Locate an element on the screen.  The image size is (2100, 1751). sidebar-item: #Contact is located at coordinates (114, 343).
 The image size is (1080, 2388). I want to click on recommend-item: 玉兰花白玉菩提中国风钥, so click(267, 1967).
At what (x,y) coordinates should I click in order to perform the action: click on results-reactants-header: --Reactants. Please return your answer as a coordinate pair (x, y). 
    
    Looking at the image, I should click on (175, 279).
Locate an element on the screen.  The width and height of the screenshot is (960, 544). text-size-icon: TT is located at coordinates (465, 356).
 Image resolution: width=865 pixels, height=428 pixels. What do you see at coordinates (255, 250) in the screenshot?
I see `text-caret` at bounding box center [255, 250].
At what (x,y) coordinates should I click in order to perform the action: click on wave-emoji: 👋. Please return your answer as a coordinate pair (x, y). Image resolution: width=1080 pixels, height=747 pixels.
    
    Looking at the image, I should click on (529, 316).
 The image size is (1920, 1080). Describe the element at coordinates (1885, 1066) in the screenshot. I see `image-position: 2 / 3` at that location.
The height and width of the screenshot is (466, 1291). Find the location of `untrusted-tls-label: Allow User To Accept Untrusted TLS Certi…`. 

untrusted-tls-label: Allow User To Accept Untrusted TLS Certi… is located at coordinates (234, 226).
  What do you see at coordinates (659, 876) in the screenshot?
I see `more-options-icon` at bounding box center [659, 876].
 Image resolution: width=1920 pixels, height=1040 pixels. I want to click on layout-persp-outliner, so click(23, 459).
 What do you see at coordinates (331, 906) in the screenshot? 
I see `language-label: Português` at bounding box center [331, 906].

Instructions to follow
Swap "coordinate pair" for "point" throughout the records above, and give all of their lines again with nothing else changed.

Answer section
Locate an element on the screen.  The image size is (2100, 1751). sidebar-item: #Contact is located at coordinates (114, 343).
 The image size is (1080, 2388). I want to click on recommend-item: 玉兰花白玉菩提中国风钥, so click(267, 1967).
At what (x,y) coordinates should I click in order to perform the action: click on results-reactants-header: --Reactants. Please return your answer as a point (x, y). 
    
    Looking at the image, I should click on (175, 279).
Locate an element on the screen.  The width and height of the screenshot is (960, 544). text-size-icon: TT is located at coordinates (465, 356).
 Image resolution: width=865 pixels, height=428 pixels. What do you see at coordinates (255, 250) in the screenshot?
I see `text-caret` at bounding box center [255, 250].
At what (x,y) coordinates should I click in order to perform the action: click on wave-emoji: 👋. Please return your answer as a point (x, y). Image resolution: width=1080 pixels, height=747 pixels.
    
    Looking at the image, I should click on (529, 316).
 The image size is (1920, 1080). Describe the element at coordinates (1885, 1066) in the screenshot. I see `image-position: 2 / 3` at that location.
The height and width of the screenshot is (466, 1291). Find the location of `untrusted-tls-label: Allow User To Accept Untrusted TLS Certi…`. 

untrusted-tls-label: Allow User To Accept Untrusted TLS Certi… is located at coordinates (234, 226).
  What do you see at coordinates (659, 876) in the screenshot?
I see `more-options-icon` at bounding box center [659, 876].
 Image resolution: width=1920 pixels, height=1040 pixels. I want to click on layout-persp-outliner, so click(23, 459).
 What do you see at coordinates (331, 906) in the screenshot? 
I see `language-label: Português` at bounding box center [331, 906].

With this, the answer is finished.